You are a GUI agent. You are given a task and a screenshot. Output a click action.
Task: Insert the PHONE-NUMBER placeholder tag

——

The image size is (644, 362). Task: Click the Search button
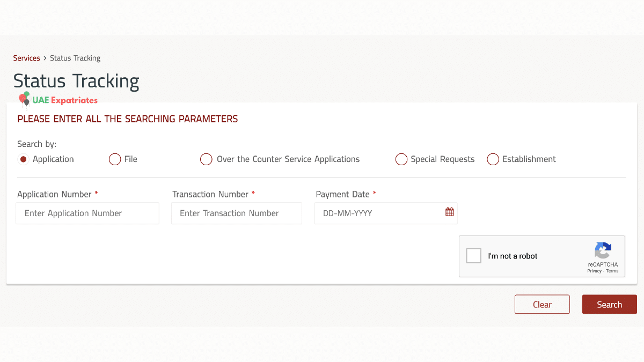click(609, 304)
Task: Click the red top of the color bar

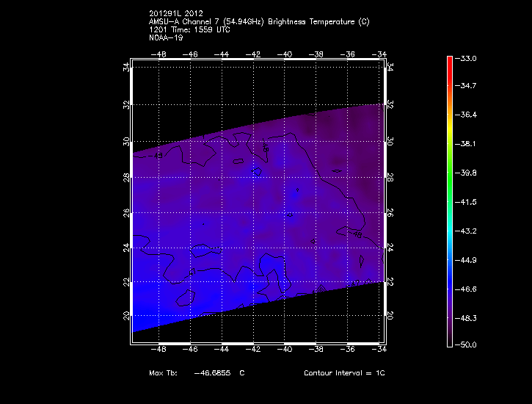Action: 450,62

——

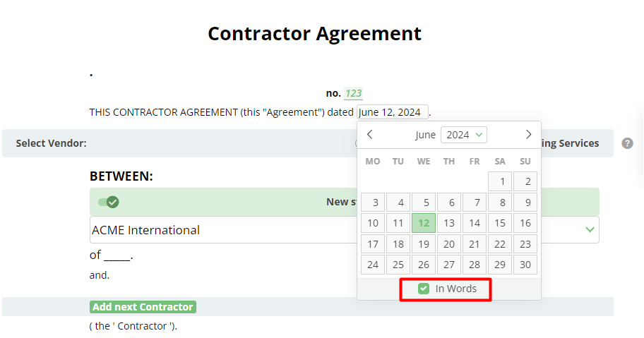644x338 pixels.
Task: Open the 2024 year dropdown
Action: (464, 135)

——

YOUR TASK: In the listing above, the lines from the one containing "You are a GUI" through the one containing "Task: Insert the PHONE-NUMBER placeholder tag" must be set down exactly, with no other lines.

YOUR RESPONSE:
You are a GUI agent. You are given a task and a screenshot. Output a click action.
Task: Insert the PHONE-NUMBER placeholder tag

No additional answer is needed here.